NEW YORK (CNNMoney.com) -- Stocks opened lower Monday as a slew of merger and earnings news rattled investors.
The Dow Jones industrial average was more than 125 points lower. The Standard & Poor's 500 and Nasdaq 100 indexes were down about 1.8%.
Stocks rallied Friday, marking Wall Street's sixth straight week of gains. But the rally could be tested this week by jitters about quarterly results.
"Markets have been up six weeks in a row and people are a little nervous coming into a big earnings week," said Todd Leone, head trader at Cowen & Co. "That's not to say that things couldn't turn around."
Earnings: With an estimated 10% of the S&P 500 having reported results so far, profits are on track to have shrunk 37.4% from a year ago, according to the latest from Thomson Reuters.

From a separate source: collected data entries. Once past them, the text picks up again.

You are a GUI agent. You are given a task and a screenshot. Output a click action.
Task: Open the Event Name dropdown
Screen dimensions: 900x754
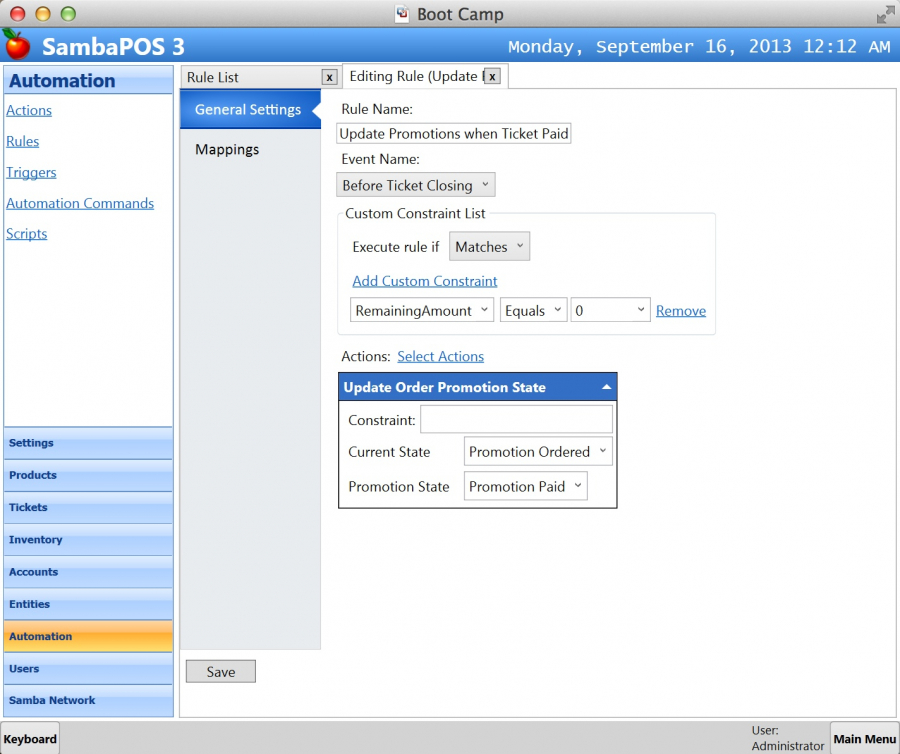[415, 185]
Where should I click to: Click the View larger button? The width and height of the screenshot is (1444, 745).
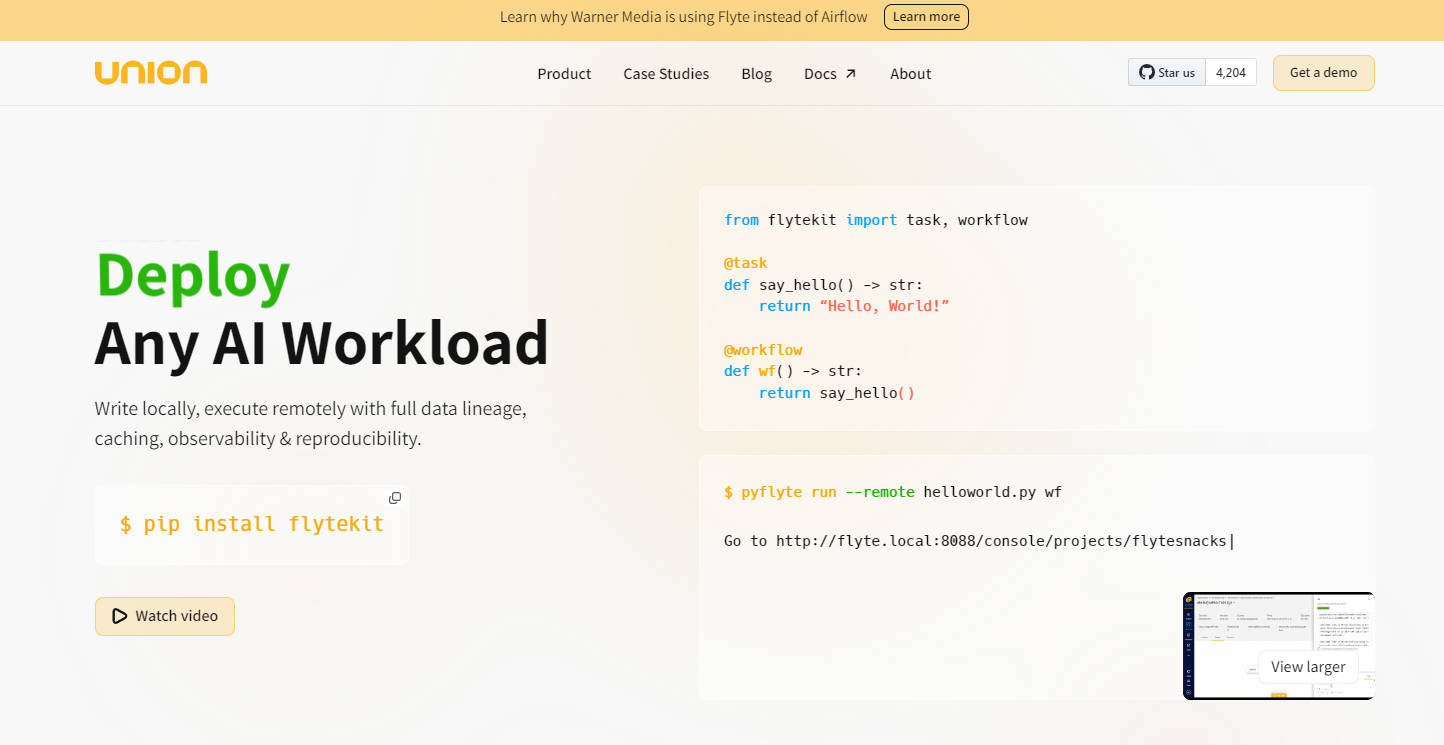[x=1307, y=667]
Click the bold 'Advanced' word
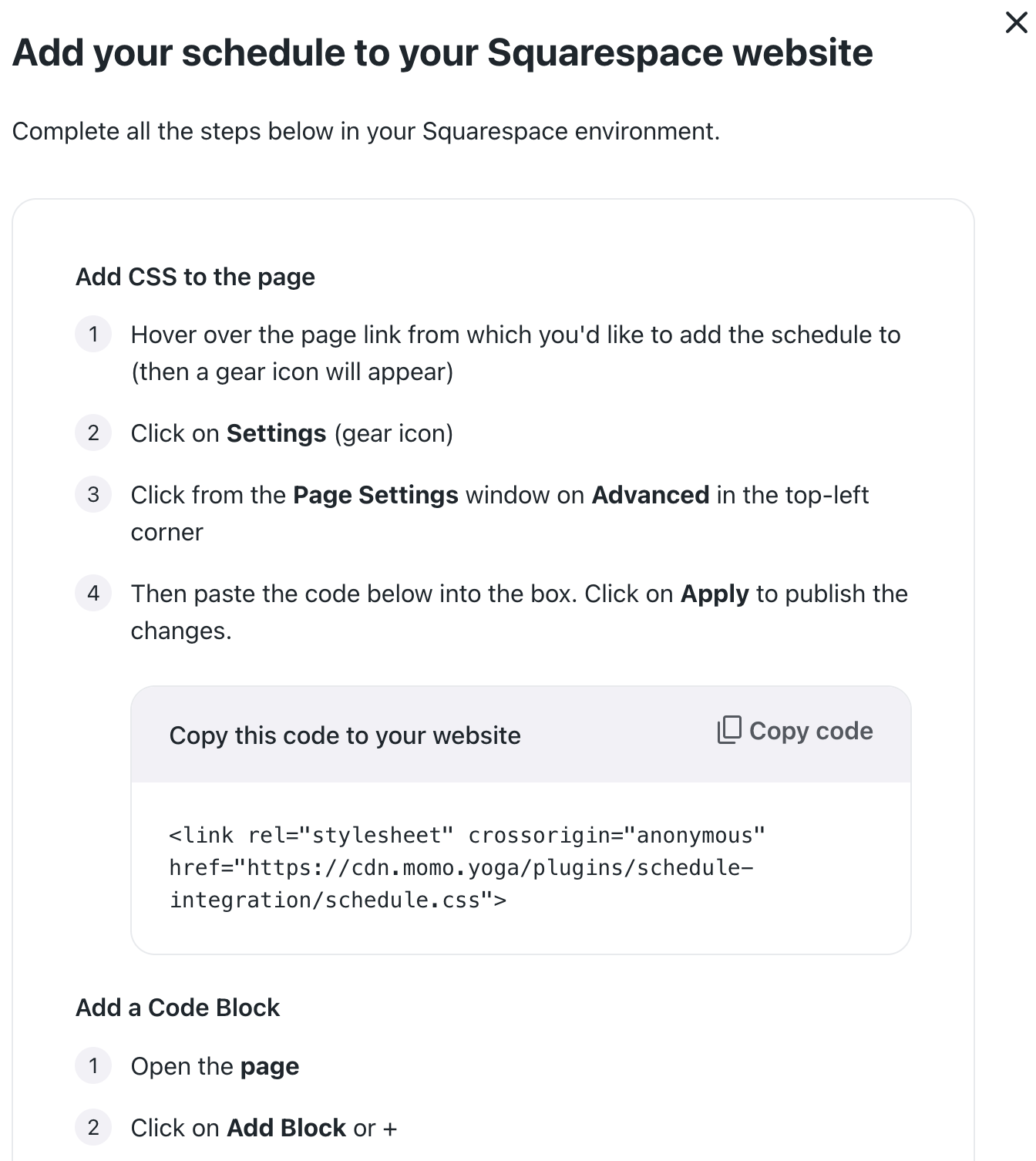 tap(650, 495)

About 140 companies, or 28% of the S&P 500 report results this week.
Before the bell, Bank of America (BAC, Fortune 500) reported earnings of 44 cents a share, considerably better than analysts expected, but the bank warned of "deteriorating credit quality" and shares of the company fell nearly 10%.

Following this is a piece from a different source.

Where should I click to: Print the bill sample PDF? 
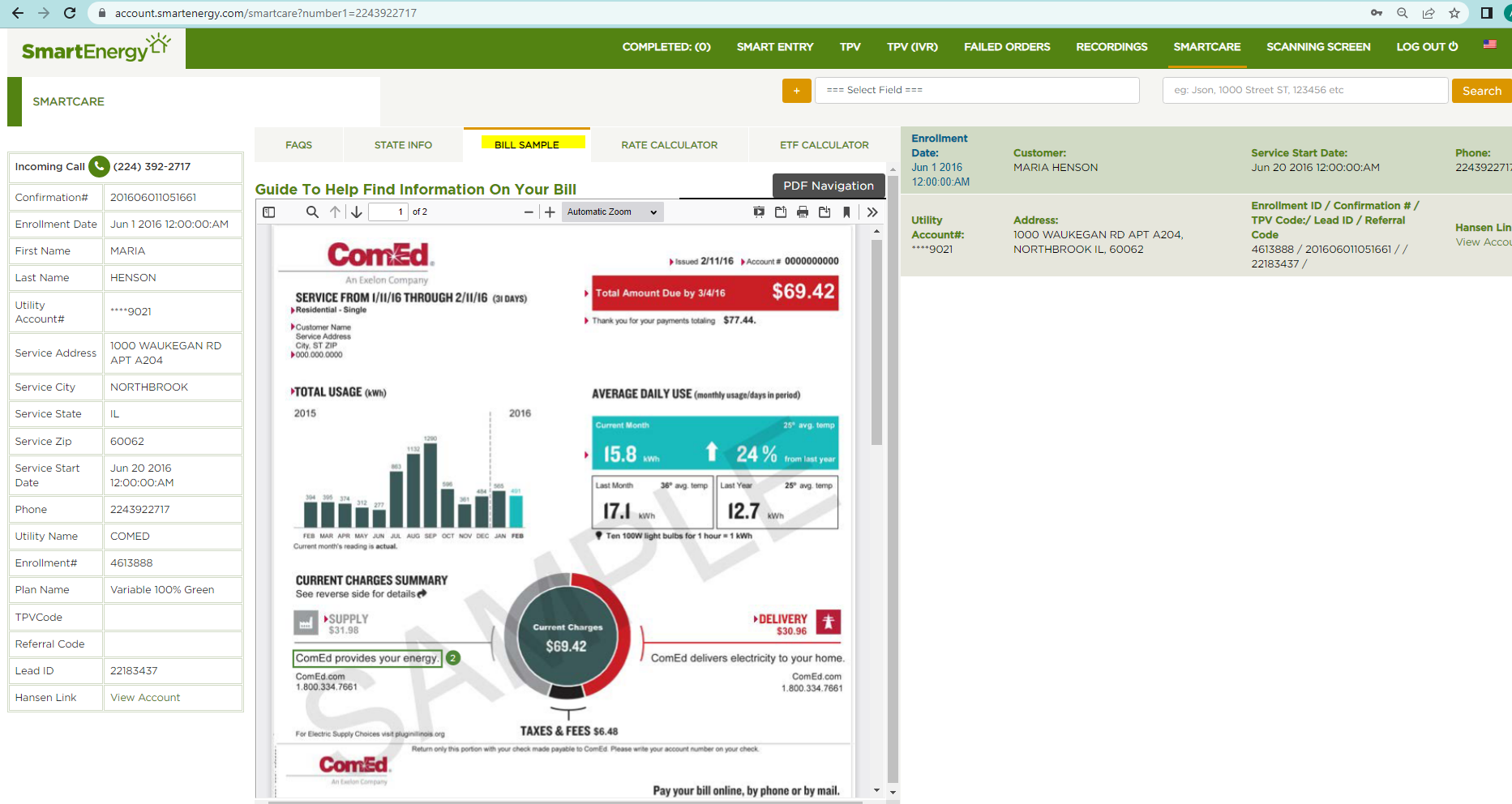[x=803, y=212]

Drug maker Eli Lilly (LLY, Fortune 500)'s earnings also beat estimates.
Results from IBM (IBM, Fortune 500) and Texas Instruments (TXN, Fortune 500) were due after the close.
Deals: Tech giant Oracle (ORCL, Fortune 500) announced it will buy Sun Microsystems (JAVA, Fortune 500) in a deal worth $7.4 billion.
PepsiCo (PEP, Fortune 500) offered $6 billion to buy out shareholders of its two largest bottlers, Pepsi Bottling Group (PBG, Fortune 500) and PepsiAmericas (PAS). The soft drink maker also announced better-than-expected quarterly earnings.
In the drugs sector, British firm GlaxoSmithKline (GSK) agreed to pay up to $3.6 billion for independent skincare specialist Stiefel Laboratories. Stiefel is partly owned by private equity firm Blackstone Group (BX).
World markets: Stocks in Asia managed to end mostly in positive territory. Japan's Nikkei edged higher and the Hang Seng in Hong Kong rose nearly 1%. European markets, meanwhile, tumbled in midday trading.
Oil and money: Oil prices tumbled $3.43 a barrel to $46.90. The dollar was higher versus the euro and the British pound, but lower against the yen.